公司网络突然断了,排查一圈发现是防火墙配置被误删。这种情况其实挺常见,尤其是运维人员交接、多人操作或者设备升级时。一旦配置丢了,重新写规则不仅费时,还容易出错。所以,防火墙配置的备份不是“有空做一下”,而是必须定期执行的硬性动作。
为什么备份不能靠“想起来才做”
很多人觉得“我改完配置手动存一次就行”,但现实是,工作一忙就忘了。比如周五下午改了一条策略,想着周一再备份,结果周末设备出问题自动重启,配置回滚,周一上班一堆人打不开系统,锅就背上了。
更麻烦的是,有些厂商设备默认不会自动保存运行配置到启动配置。你在界面上改了一堆规则,看起来生效了,但没点“save”或执行保存命令,重启之后全都没了。这种教训太多了。
制定可落地的备份策略
一个靠谱的备份策略,得回答三个问题:什么时候备?备什么?备到哪去?
时间上,建议至少做到“变更后必备份 + 每周定时备份”。变更后备份能抓住最新状态,定时备份则是兜底。可以用脚本配合cron,在每周日凌晨2点自动拉取所有防火墙的配置文件。

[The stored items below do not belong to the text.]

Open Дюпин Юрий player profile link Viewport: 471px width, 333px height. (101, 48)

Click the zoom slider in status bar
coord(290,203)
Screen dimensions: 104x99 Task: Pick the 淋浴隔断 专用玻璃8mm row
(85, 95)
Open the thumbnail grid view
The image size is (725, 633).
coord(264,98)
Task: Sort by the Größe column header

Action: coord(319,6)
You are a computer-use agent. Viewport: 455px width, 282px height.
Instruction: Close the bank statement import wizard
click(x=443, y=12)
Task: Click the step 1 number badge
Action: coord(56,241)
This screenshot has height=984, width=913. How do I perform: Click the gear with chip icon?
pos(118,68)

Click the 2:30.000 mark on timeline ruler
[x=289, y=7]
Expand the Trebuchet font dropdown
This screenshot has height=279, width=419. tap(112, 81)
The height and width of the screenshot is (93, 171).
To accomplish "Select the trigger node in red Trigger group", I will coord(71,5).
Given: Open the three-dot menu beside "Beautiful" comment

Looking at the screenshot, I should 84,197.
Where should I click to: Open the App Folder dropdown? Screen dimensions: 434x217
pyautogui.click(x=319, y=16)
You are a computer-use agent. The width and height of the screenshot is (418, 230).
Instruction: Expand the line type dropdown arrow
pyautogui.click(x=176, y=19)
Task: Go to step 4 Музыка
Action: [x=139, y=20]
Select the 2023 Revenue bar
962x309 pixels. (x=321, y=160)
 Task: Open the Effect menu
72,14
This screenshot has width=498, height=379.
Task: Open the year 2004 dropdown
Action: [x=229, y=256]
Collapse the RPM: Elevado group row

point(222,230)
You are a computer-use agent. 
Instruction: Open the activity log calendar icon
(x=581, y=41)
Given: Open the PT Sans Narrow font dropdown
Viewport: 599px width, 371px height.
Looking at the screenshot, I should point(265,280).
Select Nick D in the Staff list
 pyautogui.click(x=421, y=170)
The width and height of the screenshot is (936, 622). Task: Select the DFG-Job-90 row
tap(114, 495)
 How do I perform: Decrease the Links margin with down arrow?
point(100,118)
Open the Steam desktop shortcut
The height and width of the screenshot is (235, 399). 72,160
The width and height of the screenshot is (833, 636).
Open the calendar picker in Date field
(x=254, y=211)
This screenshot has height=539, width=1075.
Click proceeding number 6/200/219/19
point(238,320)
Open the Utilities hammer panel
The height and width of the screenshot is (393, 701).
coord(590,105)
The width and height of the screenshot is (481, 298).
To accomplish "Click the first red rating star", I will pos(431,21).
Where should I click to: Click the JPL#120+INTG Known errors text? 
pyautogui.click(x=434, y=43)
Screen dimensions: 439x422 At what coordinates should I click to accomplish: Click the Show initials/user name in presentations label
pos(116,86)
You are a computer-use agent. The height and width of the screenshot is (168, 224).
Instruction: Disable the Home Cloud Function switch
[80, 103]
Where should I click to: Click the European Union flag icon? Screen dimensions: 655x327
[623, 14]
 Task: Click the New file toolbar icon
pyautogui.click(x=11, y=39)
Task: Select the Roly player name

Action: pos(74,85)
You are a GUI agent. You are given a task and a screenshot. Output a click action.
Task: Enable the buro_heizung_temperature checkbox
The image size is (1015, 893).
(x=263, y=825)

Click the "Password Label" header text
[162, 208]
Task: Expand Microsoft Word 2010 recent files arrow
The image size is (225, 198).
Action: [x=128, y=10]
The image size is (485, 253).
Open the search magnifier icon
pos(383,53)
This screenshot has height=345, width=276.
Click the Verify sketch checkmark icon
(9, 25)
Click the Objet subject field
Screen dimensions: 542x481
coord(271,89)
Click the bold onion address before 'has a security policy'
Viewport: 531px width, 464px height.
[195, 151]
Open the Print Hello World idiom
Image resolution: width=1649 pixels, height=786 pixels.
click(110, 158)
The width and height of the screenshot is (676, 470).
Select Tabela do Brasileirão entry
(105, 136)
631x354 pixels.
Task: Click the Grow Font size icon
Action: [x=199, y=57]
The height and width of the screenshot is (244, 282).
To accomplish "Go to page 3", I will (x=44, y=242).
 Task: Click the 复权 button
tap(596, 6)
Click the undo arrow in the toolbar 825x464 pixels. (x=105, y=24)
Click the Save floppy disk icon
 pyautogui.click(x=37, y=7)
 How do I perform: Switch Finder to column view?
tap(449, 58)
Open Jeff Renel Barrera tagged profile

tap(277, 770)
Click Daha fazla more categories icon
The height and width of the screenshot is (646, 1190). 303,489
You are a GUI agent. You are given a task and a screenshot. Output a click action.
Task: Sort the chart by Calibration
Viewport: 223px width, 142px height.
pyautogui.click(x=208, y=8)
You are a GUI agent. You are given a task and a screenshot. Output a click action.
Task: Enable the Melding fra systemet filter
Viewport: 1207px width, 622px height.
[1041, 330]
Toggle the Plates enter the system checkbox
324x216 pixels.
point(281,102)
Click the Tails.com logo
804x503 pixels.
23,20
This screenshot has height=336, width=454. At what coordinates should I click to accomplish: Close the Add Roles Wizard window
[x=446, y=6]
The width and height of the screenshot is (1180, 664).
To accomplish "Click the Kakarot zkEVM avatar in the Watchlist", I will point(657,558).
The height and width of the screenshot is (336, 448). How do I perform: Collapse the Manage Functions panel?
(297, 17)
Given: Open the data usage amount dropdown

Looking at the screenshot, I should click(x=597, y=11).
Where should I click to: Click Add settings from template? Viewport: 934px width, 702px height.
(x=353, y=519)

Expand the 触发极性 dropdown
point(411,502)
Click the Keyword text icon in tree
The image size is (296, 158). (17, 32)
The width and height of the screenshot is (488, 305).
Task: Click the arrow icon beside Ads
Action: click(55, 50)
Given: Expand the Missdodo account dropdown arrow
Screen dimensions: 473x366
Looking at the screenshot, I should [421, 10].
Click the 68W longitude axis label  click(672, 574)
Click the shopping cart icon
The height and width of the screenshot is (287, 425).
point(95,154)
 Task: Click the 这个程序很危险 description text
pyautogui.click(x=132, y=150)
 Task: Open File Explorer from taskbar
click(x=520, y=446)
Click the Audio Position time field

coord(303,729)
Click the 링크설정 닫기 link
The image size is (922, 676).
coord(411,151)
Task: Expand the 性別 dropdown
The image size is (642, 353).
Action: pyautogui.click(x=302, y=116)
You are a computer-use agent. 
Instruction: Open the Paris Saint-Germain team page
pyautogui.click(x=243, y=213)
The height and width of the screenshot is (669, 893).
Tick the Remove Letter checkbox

内容上,不只是导出当前配置,还得包括版本信息、设备序列号、备份时间戳。这样以后查问题才知道当时是什么环境。
存储位置最关键——不能只存在本地电脑。硬盘坏了、电脑丢了,备份也没了。建议至少两份:一份在内网NAS,一份同步到异地服务器或私有云。不要用个人网盘,安全风险太大。
用脚本自动化执行备份
手动登录每台防火墙导出配置太低效。以华为USG系列为例,可以用Python脚本通过SSH登录设备,执行显示配置命令并保存结果:
import paramiko
import datetime
# 设备信息
firewall_ip = "192.168.10.1"
username = "admin"
password = "P@ssw0rd"
# 创建SSH连接
ssh = paramiko.SSHClient()
ssh.set_missing_host_key_policy(paramiko.AutoAddPolicy())
ssh.connect(firewall_ip, username=username, password=password)
# 执行命令
stdin, stdout, stderr = ssh.exec_command("display current-configuration")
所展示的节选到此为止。